_SÉLECTION_
==========

Comparaison des autorités organisatrices des transports à Londres, Tokyo, Singapour et Helsinki

16 octobre 2019ContactSophie Laurent, Frédérique Prédali, Cédric Cariou, Martin Wolf

La gouvernance des transports est très variable d’une métropole à l’autre et produit, en fonction des contextes institutionnels et géographiques spécifiques à chacune, des situations contrastées qui peuvent alimenter les réflexions franciliennes. L’étude a permis de comparer quatre cas : deux cas européens, Londres avec une autorité organisatrice des transports (AO) aux compétences larges, couvrant à la fois les transports publics et les routes, et Helsinki, avec une AO jeune sur un petit territoire, mais une forte dynamique en matière d’innovation et de services ; et deux cas asiatiques, Tokyo avec un fonctionnement exemplaire des transports malgré l’absence d’AO, et Singapour avec une AO aux compétences larges comme à Londres, mais dans un contexte institutionnel et géographique très particulier.
Généralement, les AO ont pour mission principale d’organiser et planifier les transports collectifs, sans avoir de compétence sur d’autres modes ou les routes, comme c’est le cas à Helsinki. Tandis qu’à Londres et Singapour, leurs compétences vont bien au-delà, incluant toutes les mobilités, et également les routes. À Londres, l’AO détient des compétences larges, qui se renforcent sur le ferroviaire jadis entièrement sous l’égide de l’État, alors qu’à Singapour, la mobilité et les transports sont totalement contrôlés par l’État. Le cas de Tokyo illustre l’extrême inverse, avec des transports efficaces malgré l’absence d’AO. Les compétences élargies de certaines AO comme celle de Londres semblent permettre une meilleure coordination des actions ainsi qu’une meilleure cohérence politique et financière. Mais elles présentent des risques liés notamment à l’augmentation en conséquence de la taille de l’AO, ce qui complexifie l’organisation et la gouvernance de l’ensemble avec des possibles effets silos subséquents.

==========

_DONNÉES EXTRAITES_
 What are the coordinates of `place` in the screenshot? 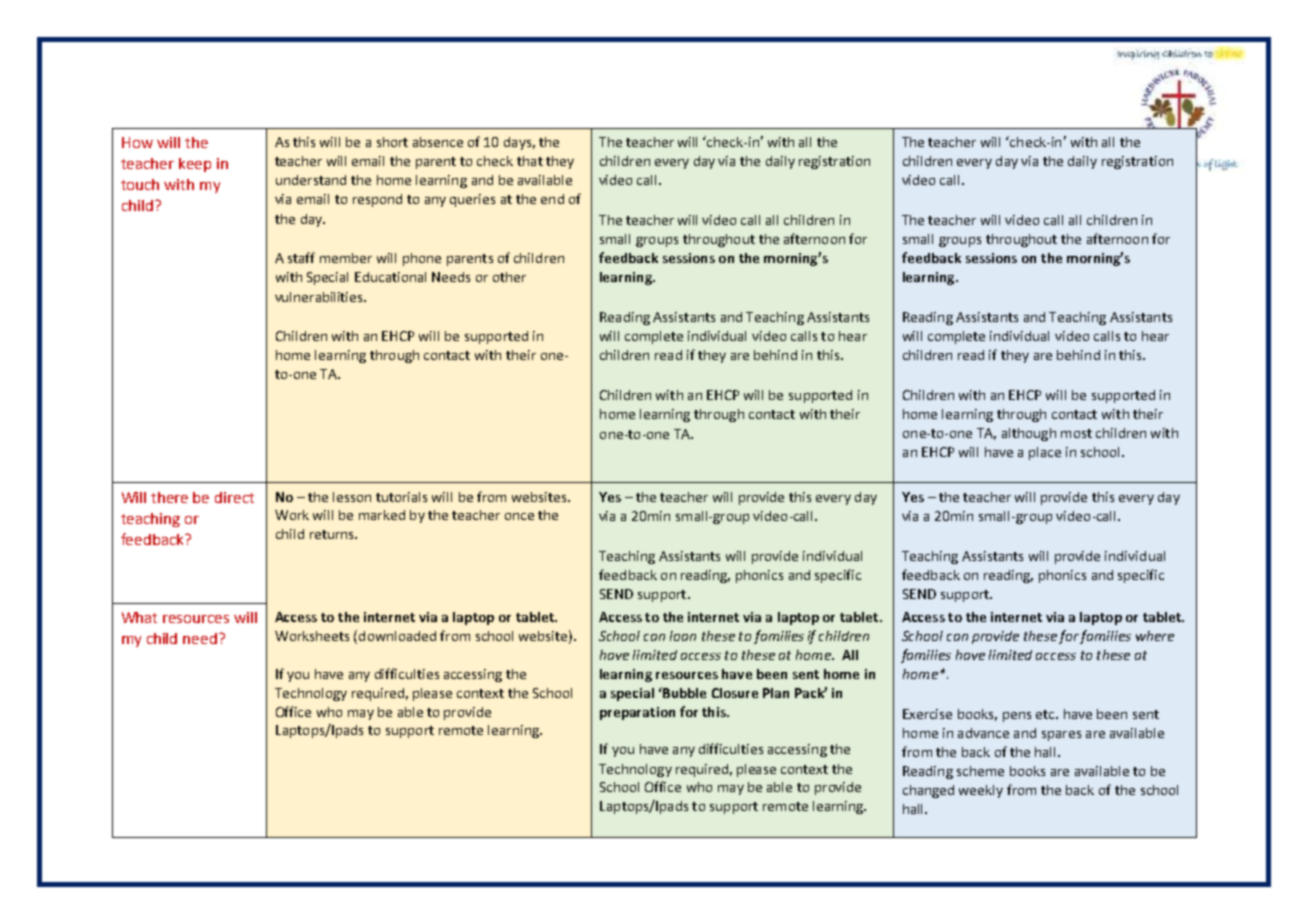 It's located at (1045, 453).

==========

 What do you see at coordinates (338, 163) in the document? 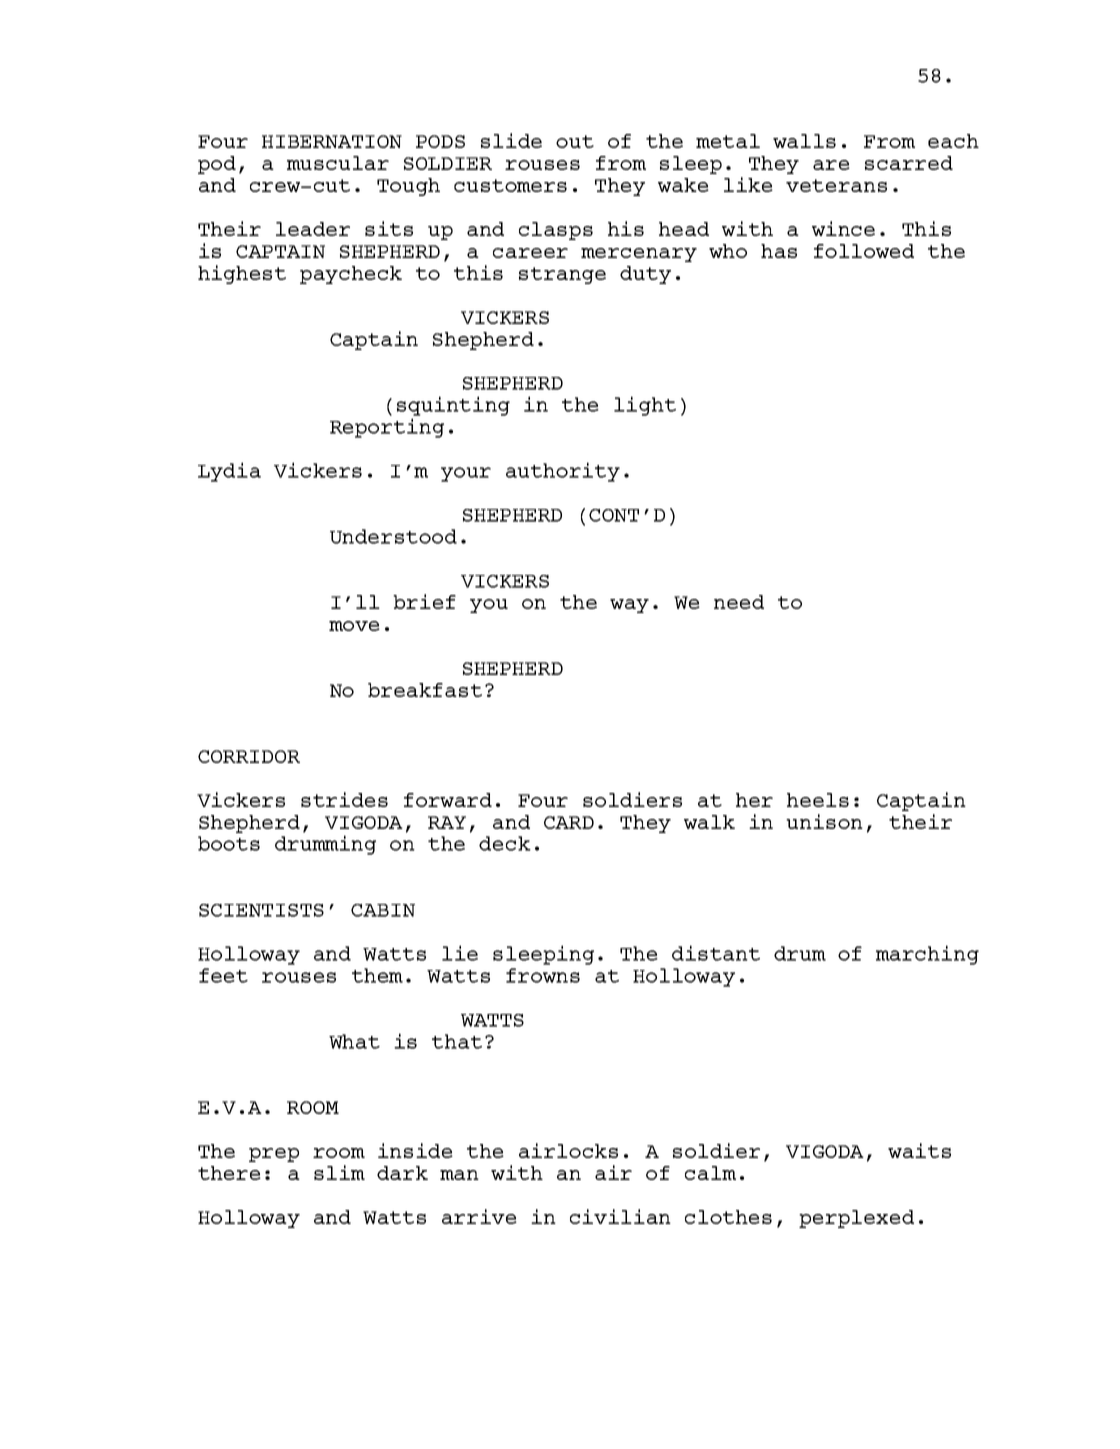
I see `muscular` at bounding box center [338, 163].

==========

_TRAVAIL À FAIRE_
A: Reproduisez fidèlement le passage de la sélection compris entre « 16 octobre 2019ContactSophie » et « géographique très particulier. », ces deux segments inclus.
B: D'après la sélection, dans quelle métropole les transports fonctionnent-ils de façon exemplaire malgré l'absence d'autorité organisatrice ?
C: Traduisez en anglais la phrase suivante de la sélection : « Le cas de Tokyo illustre l’extrême inverse, avec des transports efficaces malgré l’absence d’AO. »
Les items qui précèdent ne sont d'aucune utilité ici.

_SOLUTIONS PROPOSÉES_
A:
16 octobre 2019ContactSophie Laurent, Frédérique Prédali, Cédric Cariou, Martin Wolf

La gouvernance des transports est très variable d’une métropole à l’autre et produit, en fonction des contextes institutionnels et géographiques spécifiques à chacune, des situations contrastées qui peuvent alimenter les réflexions franciliennes. L’étude a permis de comparer quatre cas : deux cas européens, Londres avec une autorité organisatrice des transports (AO) aux compétences larges, couvrant à la fois les transports publics et les routes, et Helsinki, avec une AO jeune sur un petit territoire, mais une forte dynamique en matière d’innovation et de services ; et deux cas asiatiques, Tokyo avec un fonctionnement exemplaire des transports malgré l’absence d’AO, et Singapour avec une AO aux compétences larges comme à Londres, mais dans un contexte institutionnel et géographique très particulier.

B: À Tokyo.

C: The case of Tokyo illustrates the opposite extreme, with efficient transportation despite the absence of an organizing authority.